====== TESTO DI PARTENZA ======

La Cappella San Severo di Napoli fu costruita dal 1590 per contenere i monumenti funerari della famiglia de’ Sangro, principi di Sansevero.

La fase decorativa più significativa fu quella voluta da Raimondo de’ Sangro, personaggio geniale e bizzarro, letterato, inventore e scienziato, legato alla cultura più sofisticata del pieno Settecento. In base a un suo progetto unitario la cappella oggi si presenta, senza modifiche, così come il principe Raimondo l’aveva concepita: un tempio della scultura, esaltazione dei nobili de’ Sangro tramite monumenti sepolcrali allegorici, simbolo delle virtù dei defunti.

Unico elemento pittorico è la volta affrescata nel 1749 da Francesco Maria Russo con la Gloria del Paradiso, mentre protagonisti assoluti dell’ambiente sono i rilievi scultorei posti persino sull’altare maggiore, luogo solitamente occupato da un dipinto. Raimondo, per realizzare i monumenti funebri, ricchi di simbolismi e allegorie, commissiona il lavoro ad Antonio Corradini (1668-1752), scultore venero affermato in tutta Europa; questi. però, sopraggiunta la morte, riuscì a realizzare solo il sepolcro della madre del committente raffigurante la virtù della Pudicizia.

I restanti monumenti sono opera del genovese Francesco Queirolo (1704-1762), e dei napoletani Francesco Celebrano (1729-1814) e Giuseppe Sanmartino (1720-1793), che proseguono il lavoro rispettando l’idea del progetto iniziale.


IL CRISTO VELATO

L’opera più celebre della cappella rappresenta Cristo deposto dalla Croce avvolto nel sudario. Giuseppe Sanmartino, tra i maggiori artisti napoletani del pieno Settecento e abile modellatore di presepi, da vita a una scultura di grande spessore naturalistico.

In realtà la scultura era collocata in un ambiente sotterraneo della cappella: posto in penombra, la suggestione naturale del velo sudario che ricopre il corpo del Cristo doveva risultare ancora più forte. Il Cristo, disteso su un materasso e tre soffici guanciali, è ricoperto da un sottile velo che evidenzia tutti i suoi particolari anatomici; accanto al cadavere la corona di spine, la tenaglia e un chiodo completano l’iconografia. L’idea, sublime e classica del velo che ricopre un corpo nudo, è trattata da Sanmartino con estremo verismo ottenuto dal corpo di Cristo, sofferente e translucido, con il capo abbandonato, dai particolari delle mani sottili martoriate dai chiodi e, soprattutto, dall’effetto estremamente reale del sudario che si attacca sulla pelle.

======

▸ **ESERCIZIO SCRITTO 1**:
Modifica il passo del brano sulla Cappella San Severo che va da "I restanti monumenti" fino a "del progetto iniziale." compreso, mettendo "ligure" al posto di "genovese".
▸ **ESERCIZIO SCRITTO 2**:
Rispondi a queste domande sul brano sulla Cappella San Severo:
(a) In che anno fu affrescata la volta?
(b) Quale sepolcro riuscì a realizzare Antonio Corradini?
(c) Su che cosa è disteso il Cristo velato?
▸ **ESERCIZIO SCRITTO 3**:
Stabilisci se ciascuna affermazione concorda con il brano sulla Cappella San Severo e cita le parole che lo dimostrano:
(a) La cappella fu costruita a partire dal 1590.
(b) Sull'altare maggiore si trova un dipinto.
(c) Giuseppe Sanmartino era genovese.

====== ESTRATTO DEL DATASET ======

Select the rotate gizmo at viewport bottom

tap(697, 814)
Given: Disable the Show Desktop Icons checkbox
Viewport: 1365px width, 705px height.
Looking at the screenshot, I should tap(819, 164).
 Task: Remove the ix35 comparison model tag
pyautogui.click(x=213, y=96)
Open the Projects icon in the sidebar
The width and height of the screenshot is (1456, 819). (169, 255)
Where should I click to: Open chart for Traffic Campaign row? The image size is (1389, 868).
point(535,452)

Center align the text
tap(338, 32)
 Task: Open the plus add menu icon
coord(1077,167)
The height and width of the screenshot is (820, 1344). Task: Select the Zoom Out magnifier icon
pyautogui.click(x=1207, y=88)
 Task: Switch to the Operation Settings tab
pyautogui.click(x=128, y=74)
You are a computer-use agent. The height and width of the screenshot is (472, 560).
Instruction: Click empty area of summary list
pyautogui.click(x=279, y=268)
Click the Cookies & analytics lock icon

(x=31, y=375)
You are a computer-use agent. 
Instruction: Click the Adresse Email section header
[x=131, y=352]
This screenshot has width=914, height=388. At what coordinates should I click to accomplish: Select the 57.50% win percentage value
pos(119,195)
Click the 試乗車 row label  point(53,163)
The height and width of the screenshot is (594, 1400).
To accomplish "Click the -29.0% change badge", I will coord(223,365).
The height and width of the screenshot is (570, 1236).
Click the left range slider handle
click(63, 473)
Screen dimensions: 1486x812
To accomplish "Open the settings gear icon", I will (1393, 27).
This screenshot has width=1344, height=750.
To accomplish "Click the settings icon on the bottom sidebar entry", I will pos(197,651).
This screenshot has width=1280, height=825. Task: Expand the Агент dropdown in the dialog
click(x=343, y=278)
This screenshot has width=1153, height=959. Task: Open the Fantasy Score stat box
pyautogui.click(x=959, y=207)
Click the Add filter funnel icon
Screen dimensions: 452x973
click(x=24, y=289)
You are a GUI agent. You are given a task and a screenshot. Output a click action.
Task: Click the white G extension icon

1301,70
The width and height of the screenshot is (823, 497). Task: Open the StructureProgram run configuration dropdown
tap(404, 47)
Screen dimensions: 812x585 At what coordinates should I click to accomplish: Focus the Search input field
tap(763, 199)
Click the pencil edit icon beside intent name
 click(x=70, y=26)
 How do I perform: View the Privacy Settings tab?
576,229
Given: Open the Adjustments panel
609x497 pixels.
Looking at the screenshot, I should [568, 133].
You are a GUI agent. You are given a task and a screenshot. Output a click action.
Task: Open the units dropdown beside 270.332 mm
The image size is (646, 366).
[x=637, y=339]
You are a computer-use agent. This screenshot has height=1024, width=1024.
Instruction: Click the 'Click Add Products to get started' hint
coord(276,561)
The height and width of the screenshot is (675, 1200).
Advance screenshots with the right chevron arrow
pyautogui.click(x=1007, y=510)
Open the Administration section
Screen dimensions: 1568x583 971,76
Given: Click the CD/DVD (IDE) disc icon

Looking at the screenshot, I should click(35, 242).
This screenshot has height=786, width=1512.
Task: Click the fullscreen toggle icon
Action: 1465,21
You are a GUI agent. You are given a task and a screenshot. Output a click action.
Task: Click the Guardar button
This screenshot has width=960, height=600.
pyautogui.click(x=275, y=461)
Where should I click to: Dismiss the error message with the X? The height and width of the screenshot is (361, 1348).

======

▸ **RISPOSTA 1**:
I restanti monumenti sono opera del ligure Francesco Queirolo (1704-1762), e dei napoletani Francesco Celebrano (1729-1814) e Giuseppe Sanmartino (1720-1793), che proseguono il lavoro rispettando l’idea del progetto iniziale.

▸ **RISPOSTA 2**:
(a) Nel 1749.
(b) Il sepolcro della madre del committente, raffigurante la virtù della Pudicizia.
(c) Su un materasso e tre soffici guanciali.

▸ **RISPOSTA 3**:
(a) Sì: "fu costruita dal 1590".
(b) No: "i rilievi scultorei posti persino sull’altare maggiore, luogo solitamente occupato da un dipinto".
(c) No: "dei napoletani Francesco Celebrano (1729-1814) e Giuseppe Sanmartino (1720-1793)".